I’m relatively new to Julia but it seems fantastic! I am still learning optimization tricks and am hoping someone can help.

More details below, but my basic problem is that I have a simd type of problem; run 10k relatively fast and independent copies of the same stochastic simulation, and store their results. When I run these 10k simulations and don’t store, timing is 100 micro-sec. But when I try to store the output of each (two scalers for each simulation), it grinds to a halt at 100 mili-sec, a 1,000x slowdown just for storing the output (in pre-allocated and typed arrays).

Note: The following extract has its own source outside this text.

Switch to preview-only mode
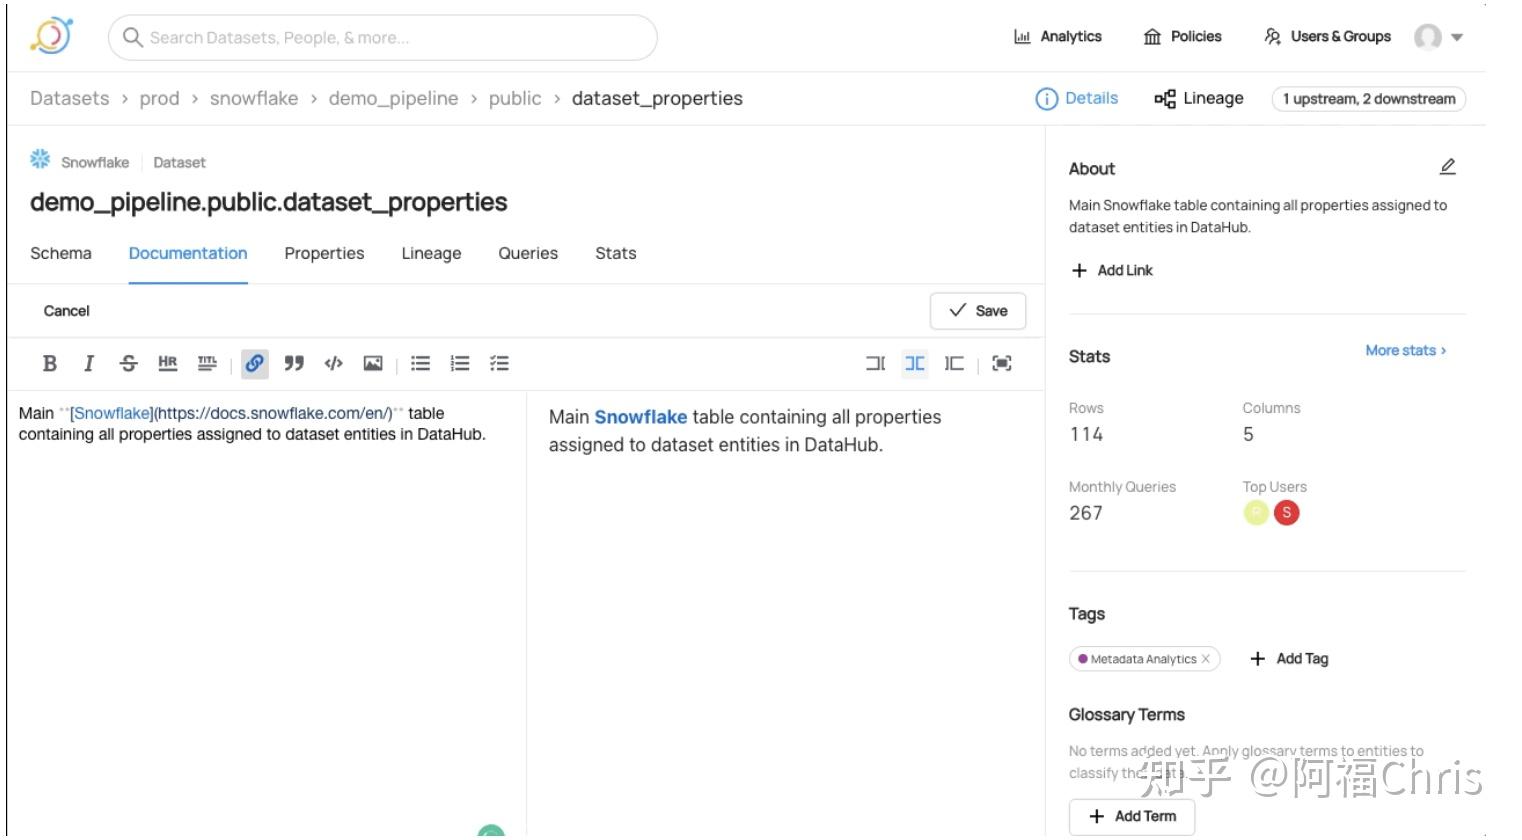The width and height of the screenshot is (1522, 840). (x=954, y=364)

$$$$$ Scientific problem of interest

I am specifically working on first passage time (FPT) problems. Basically, I need to simulate a system of 3 SDEs to determine which one reaches a threshold first. And I need to do it 10,000 times to generate a FPT distribution. Given a set of thee 1D SDEs (dx_i = v_i * dt + sig *dw) I need to simulate the first time at which any of these achieve x_i > threshold and record the time and the appropriate index (which i). That is, for each SDE sim, I need to record two scalers (t,i). I then need to do this 10k times and record 10k pairs (t,i). I do NOT need to store the simulation state history. It is a simple problem but I need it to be as fast as possible as this will be wrapped in Bayesian inference. As such, I have written a code (below) that generates random *enough* numbers for stochastic simulation and avoids branching (no if statements that will break simd).

$$$$$ Coding / performance problem

I have code that can compute 10k FPTs for a given system of SDE’s in about 100 micro-sec, as long as I don’t try to record (t,i) . If I try to record (t,i) for each of the 10k simulations, it slows down to 100 mili-sec, a 1000x slow down. To be clear, this slow down is not a result of calculating (t,i) 10k times, it is only a result of recording it in allocated vectors *rt*, *resp*. I’ve inserted a screenshot of the slow benchmark below (discourse won’t let me insert two images). The only difference between the slow and fast versions is that in the fast, the two lines (127,128) that store the results of each individual simulation in the pre-allocated structure (rt[sim_ind] = rt_keep) are commented out. So in the slow, 10k (t,i) pairs are computed and stored, and in the fast, 10k (t,i) pairs are computed but not stored. This leads to a 1,000x slowdown. Note that both versions have the same number of allocations (from benchmark).

I have tried extracting the loop that performs each single simulation and wrapping it in a “single_sim” function. I’ve then tried to different things with this (naive loop, loop with @inline @simd, use map, @. for loop fusion). None of them help. Also, this is not an allocation issue directly. The same allocations are used for both the slow (with storage) and fast (without storage) versions since the storage vectors are pre-allocated and typed.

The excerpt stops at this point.